• Data for analysis
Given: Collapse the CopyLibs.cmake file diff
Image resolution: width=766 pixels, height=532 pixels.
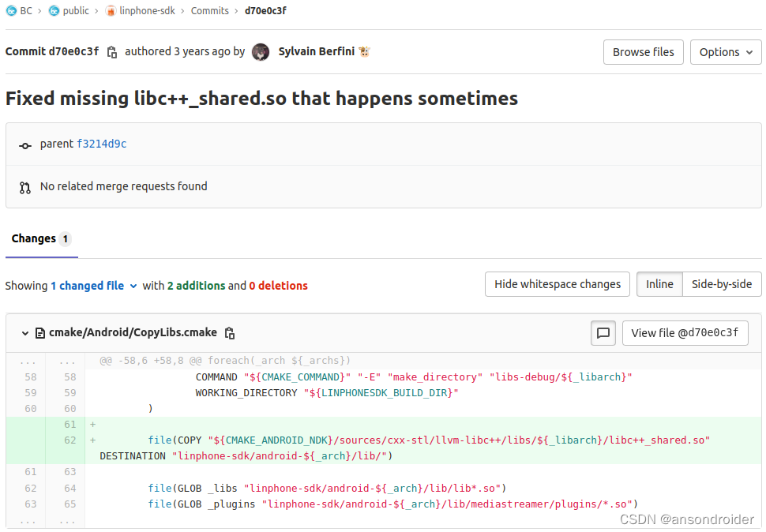Looking at the screenshot, I should click(x=25, y=333).
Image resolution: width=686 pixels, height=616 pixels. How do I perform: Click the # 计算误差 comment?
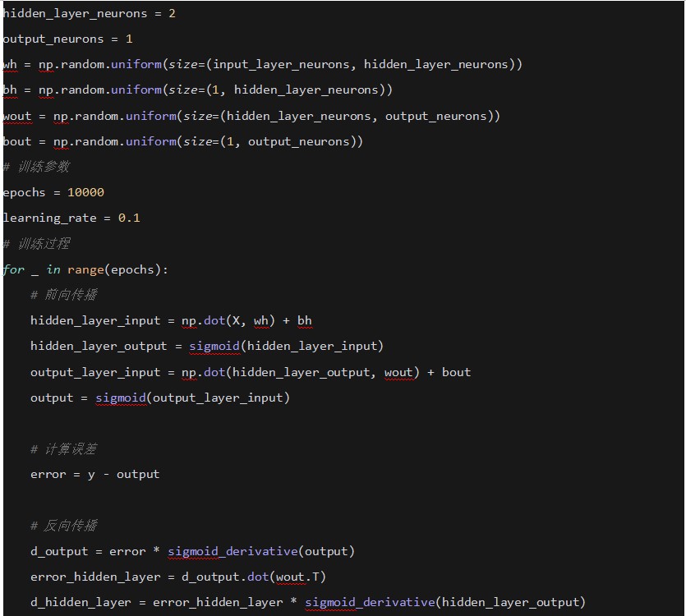(64, 448)
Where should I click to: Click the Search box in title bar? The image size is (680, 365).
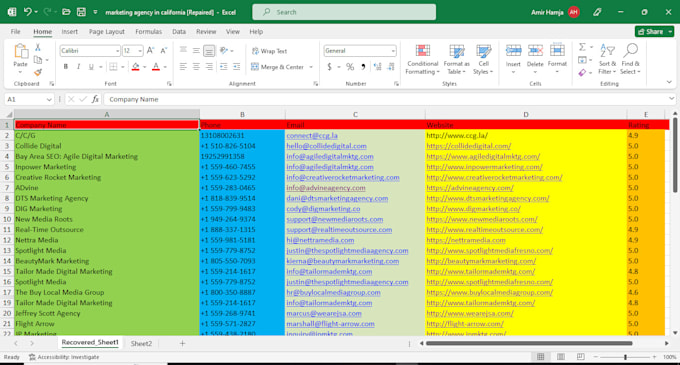click(x=344, y=12)
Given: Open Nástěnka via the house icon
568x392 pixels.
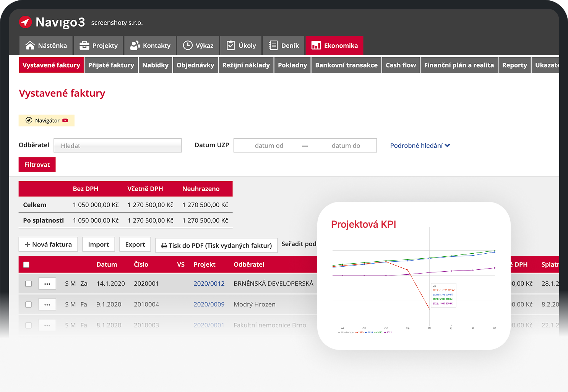Looking at the screenshot, I should [x=30, y=45].
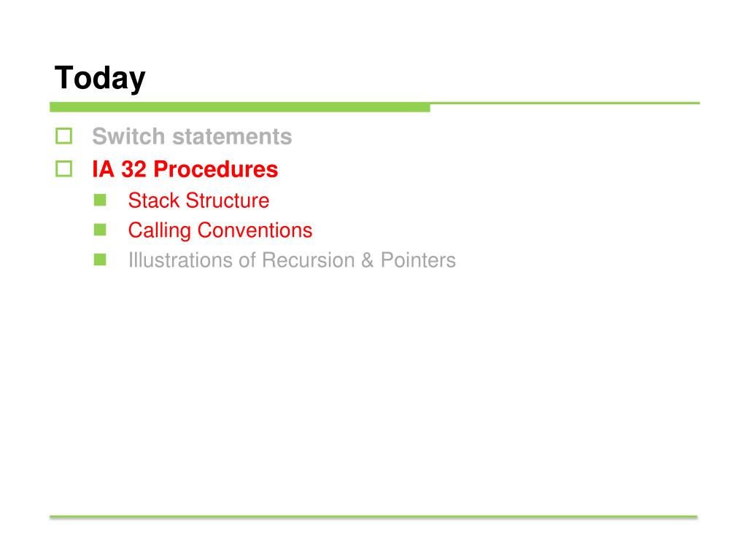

• Exercise objective
Drop the images; copy every entry above exactly.

• Task output
Given: Collapse the CopyLibs.cmake file diff
Image resolution: width=766 pixels, height=532 pixels.
Looking at the screenshot, I should click(x=25, y=333).
Image resolution: width=686 pixels, height=616 pixels. How do I perform: Click the # 计算误差 comment?
(64, 448)
Where should I click to: Click the Search box in title bar? The image size is (680, 365).
click(x=344, y=12)
Given: Open Nástěnka via the house icon
568x392 pixels.
Looking at the screenshot, I should [x=30, y=45].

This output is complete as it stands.